Your most active users aren't always your best users, and they almost always are NOT the ones you want to have as moderators.

If I could do all that again, I would give mod rights to the people who contribute just a bit, but consistently over a long time, and who read more than they write.

Comment VHS (Score 1) 240

would "basically kill" the AI industry

Where have we heard that before? Ah yes. The movie industry once swore in court that not making VHS illegal would kill the movie industry.

So sad that the court decided against them, and we all know the industrial wasteland that Hollywood became and how no movies were ever made again...

Comment seriously? (Score 1) 95

[But ampersands have special meaning in HTML/XHTML...]

The 90s called, they want their parsing problems back, and they were incredily surprised that in 2025 we still haven't solved them.

(especially in HTML, where it's so trivial: & + known list of characters + ; - I mean, the moment you encounter a space you can stop parsing, for example.

Comment middle management (Score 1) 101

The engineers said the company had raised output goals [which affect performance reviews]

Ah, there's your problem. It's managers thinking that the productivity of programmers can be measured in lines of code or some other silly metric.

Speaking about it, that DOES explain why everyone and their dog have shifted to the bullshit "let's put every bracket on its own line" style. More lines. Clever.

Comment Re:As it becomes increasingly effortless... (Score 1) 60

...to create stuff using AI, its commercial value will drop to zero

I don't think so. And also: I'm old enough to remember at least two times before were AI was "on the brink of revolutionizing everything". I agree that this time we're closer than before, but:

One, AI is still no guarantee to get what you want.
Two, sooner or later people will realize that if you can describe what you want in enough detail for an AI to do it, you could get a human to do it as well.
Three, the immense cost of AI is currently shouldered by a couple companies with deep pockets (or investors with such). Once the hype has gone down and people ask for ROI, prices will raise.
Four, in everything that I've used AI for so far, I would rate its competence level at intern - has some basic knowledge, mostly knows what it's doing, you definitely want to check the output for mistakes.
Five, there are still plenty of creative things that AI doesn't do, or only does in very specific ways. When you've done enough text or image generation, you start to see the patterns. The repetitive outputs. The difficulty of getting the AI to give you a DIFFERENT output once it's gone down one path.
Six, as AI is training more and more on AI output, quality is already dropping in some areas. For other areas, it's a real challenge to find good training data. Many of the coding assistants are trained on StackOverflow and similar sites, and they are good for producing example code, and terrible at producing performant and secure code.
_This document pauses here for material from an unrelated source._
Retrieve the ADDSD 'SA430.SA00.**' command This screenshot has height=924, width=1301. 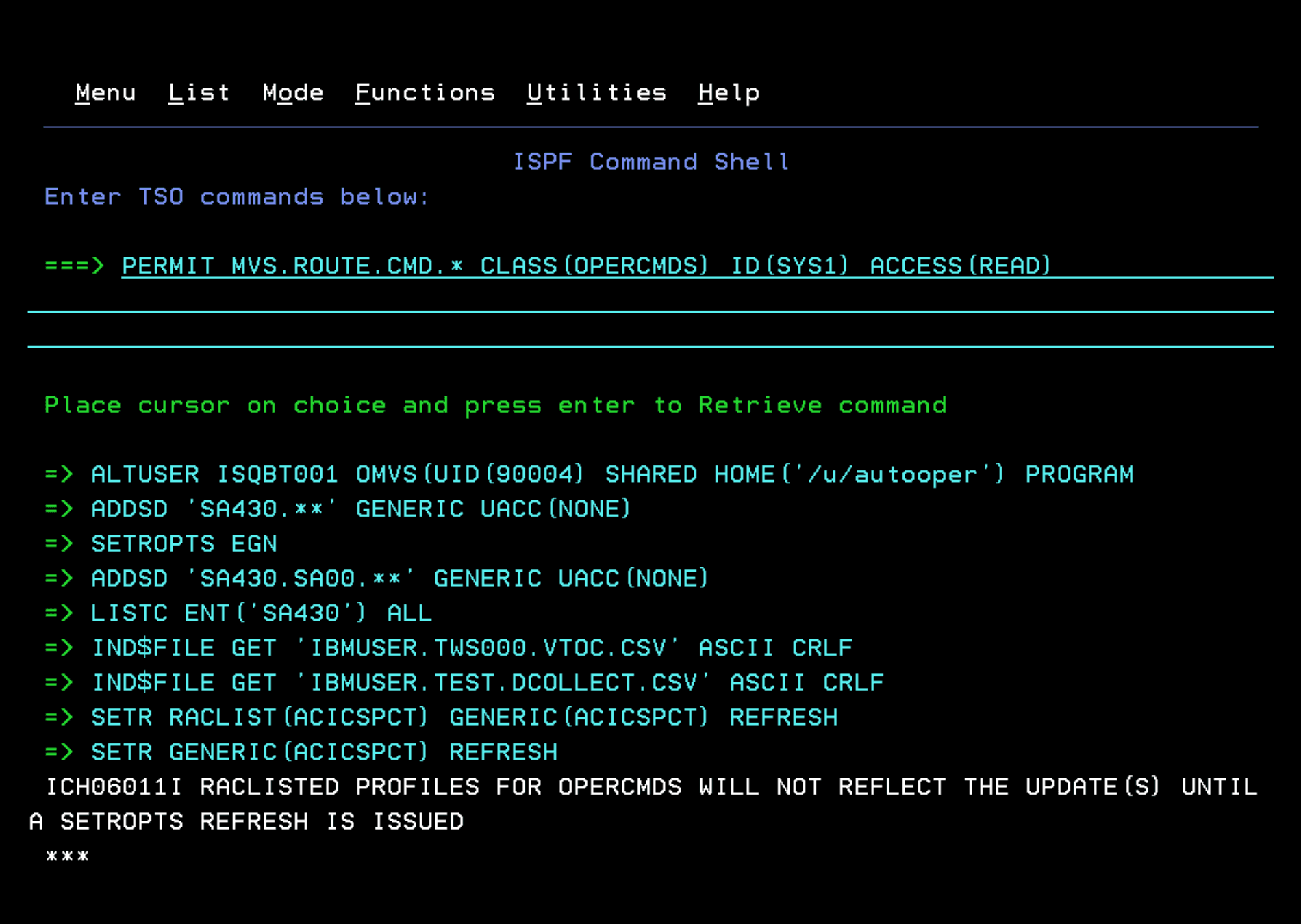click(x=399, y=578)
In summary: There are still enough challenges in AI and it's way too early to predict the end of the human race, again.

Comment editing issue (Score 1) 60

That's not an AI problem specifically, it's sloppy editing. The same would have happened to these authors if it weren't AI prompts but, say, editor comments. They didn't proof-read thoroughly.

Yes, it betrays that they used AI. But frankly, given that tools to do that are now in pretty much every text editor, it seems that's the direction the world heads into.

Comment nanny ? (Score 4, Insightful) 160

So you don't need a nanny compiler. Fine by me, C and assembler were among the first programming languages I learnt.

But when you follow that up by "and here's our nanny memory leak checker instead..." and you don't notice the irony, I'm not sure if I want to trust you with my pointers if one redirect throws you off...

Comment Re:EEE (Score 1) 42

If you're just shouting EE&E because somebody said the word Microsoft, then say that instead.

You finally got it.

Yes, I'm shouting "beware, they are thieves" before they actually took something - because they are, in fact, well-known thieves. This is the thing that's called "reputation" (just adding that since you actually seem to be new to the planet).

If they've done it a hundred times before, it is very likely that they'll do it again. It really is that simple.